Selected excerpt: Begin
As a pro-woman ob-gyn of my acquaintance once said to me, the rate of unnecessary c-sections is distressing, but then so are the unnecessary vaginal births … meaning there are women who are traumatised by difficult births, and (particularly in public hospitals), allowed to continue past the limits of human endurance. Sometimes this results in disasters for the mother, like full tears and fistulas, and for the baby.
I also get rather het up about unnecessary caesars, and particularly about cascading intervention, when one interference stuffs up the entire process and makes caesarean inevitable, but I do think that there’s an important person involved in the decision, and her fears count for something. Mind you, I’ve yet to meet a public hospital doctor who is prepared to schedule an elective caesar without good reason.
The Canberra birth centre experienced by Zoe (congrats Zoe) is world’s best practice and modelled on British programmes that have reduced caesars to the WHO gold standard of 10-15%. The midwife is involved closely with the woman and works to resolve her fears throughout her pregnancy. The result is a confident mum and an easier delivery. They also fund home birth support, and there’s a nice slick state of the art medical unit right next door. All women should be so lucky to presented with such palatable choices!
Georg, the idea that a baby is “too big” and that a c-section is necessary for this reason just about sums up the medical attitude towards childbirth – women’s bodies are flawed, we can’t really do it ourselves, birth is a medical event. My sister-in-law gave birth to a baby who weighed more than 5kgs, at home, without even a tear. I’d bet pounds to peanuts if she’d been in a hospital she’d have ended up with a c-section.
There’s no effective way of telling whether a woman’s pelvis is large enough to birth her baby in advance – xray is notoriously unreliable (click here if you want more info) – but if babies didn’t fit out of their mother’s pelvis, we’d have died out a long time ago. Your pelvic outlet is around 30% bigger in a squatting position, too.
Induced labour is often ineffective – because labour hasn’t been triggered by the baby, your own body is not ready for it. Labour in a hospital or other stressful environment is complicated because of your body releasing stress hormones including adrenaline, which counter-act the effect of contractions.
Selected excerpt: End
Extracted records: Begin
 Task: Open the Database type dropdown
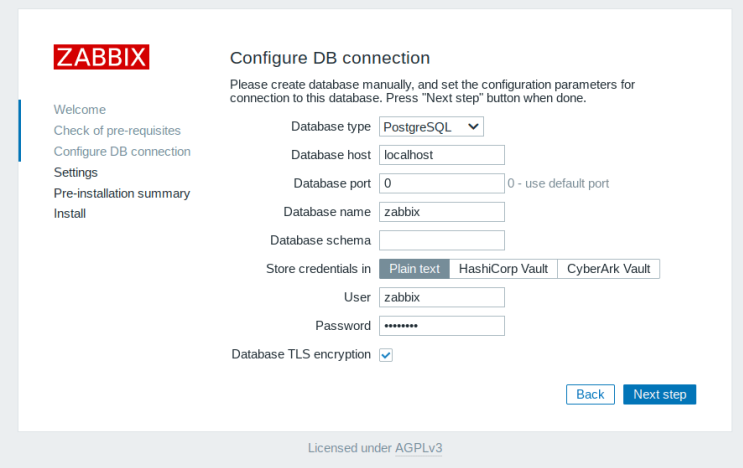pos(431,127)
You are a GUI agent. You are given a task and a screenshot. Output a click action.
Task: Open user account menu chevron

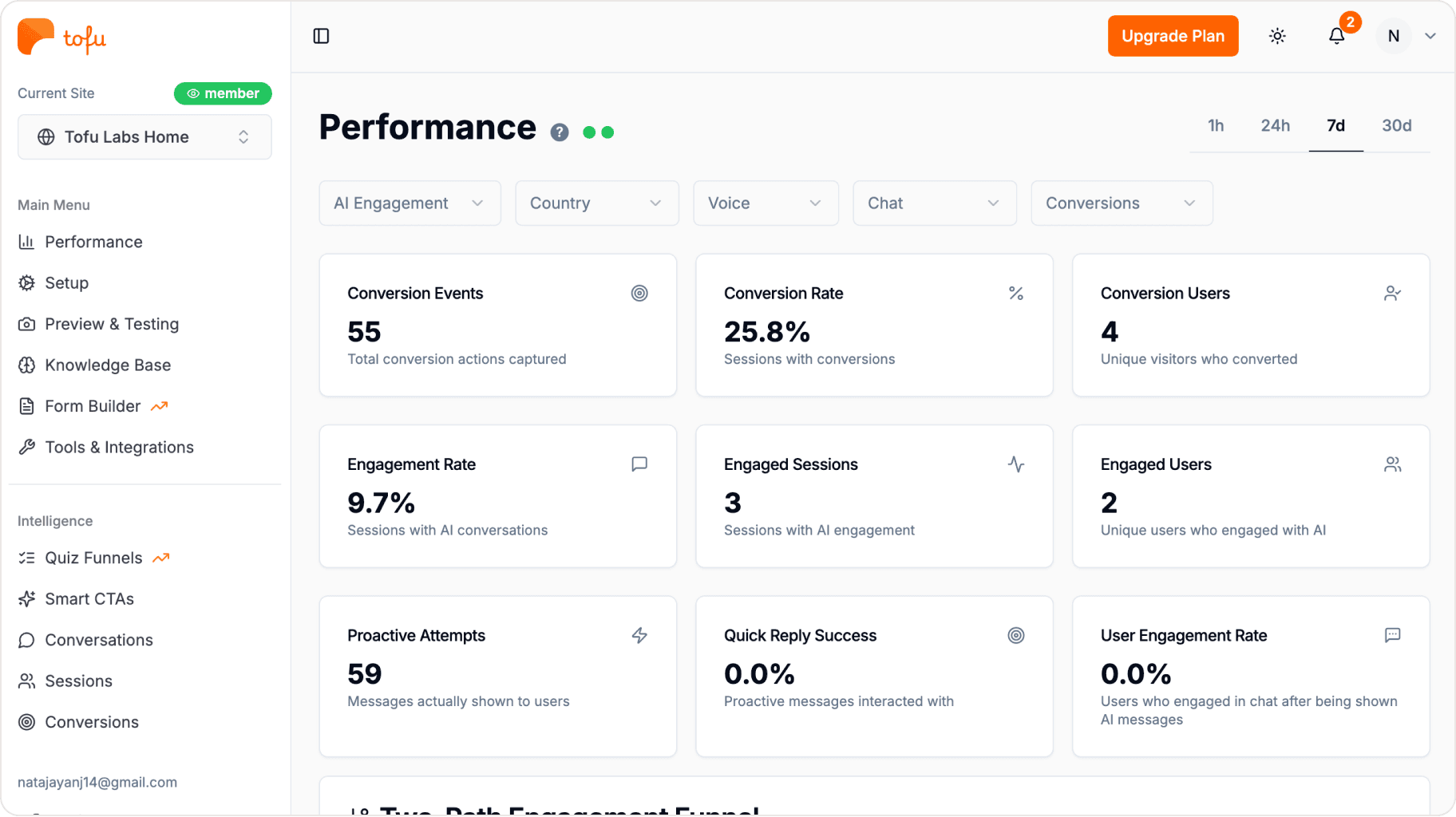coord(1430,36)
Extracted records: End
Study questions:
A) In the text on caesarean births, how much bigger is the pelvic outlet in a squatting position?
B) Duplicate the stretch of the text on caesarean births from "There’s no effective" through "squatting position, too.".
C) Pick up the text on caesarean births after its final sentence and keep writing it.
The material above stands apart from the text on caesarean births.

Answers for each item:
A) It is around 30% bigger.

B)
There’s no effective way of telling whether a woman’s pelvis is large enough to birth her baby in advance – xray is notoriously unreliable (click here if you want more info) – but if babies didn’t fit out of their mother’s pelvis, we’d have died out a long time ago. Your pelvic outlet is around 30% bigger in a squatting position, too.

C)
If you’d laboured when your body was ready to labour, in your own environment, in upright positions without medical intervention, I’d bet that baby would have come out just fine.
Rebekka, I’m glad your sister-in-law had a positive experience of home birthing a large baby. The thing is, not everyone is going to have that experience. The key is enabling women to do what they feel comfortable with and supporting them in that choice. (For the record, I had seen midwives only throughout my pregnancy, was booked in at a Birth Centre, not the maternity ward, tried the Birth Centre but was not able to stay there simply because the labour did not progress. I was given the choice of staying or moving to a labour ward. I chose the latter when it was obvious that things were not going to go smoothly. Also, the baby was 4.7kgs and two weeks late. He would not have been born any other way).
I agree that there is a medicalisation of pregnancy and labour and all through my pregnancy I was determined to avoid medical intervention. As it was it did not turn out as I had envisioned. This does not mean that my experience was wrong, or flawed. I have no guilt or shame about not ‘performing’ in labour. And this is where the expectation of a totally natural birth can be dangerous. Especially when that expectation is put on women by other women.
‘Giving in’ to gas, to pethidine, to an epidural is not a bad thing in itself when a woman has made the decision armed with knowledge. I admire women who manage to give birth without any intervention but I would not like to see such births held up as the thing all women should aspire to as the perfect labour. Life just isn’t like that. Women have enough to deal with after giving birth without feeling they have not performed during labour. As long as the baby and mother is fine, surely that is the most significant outcome.
(I’ve never given birth, but hey, it doesn’t stop the blokes…)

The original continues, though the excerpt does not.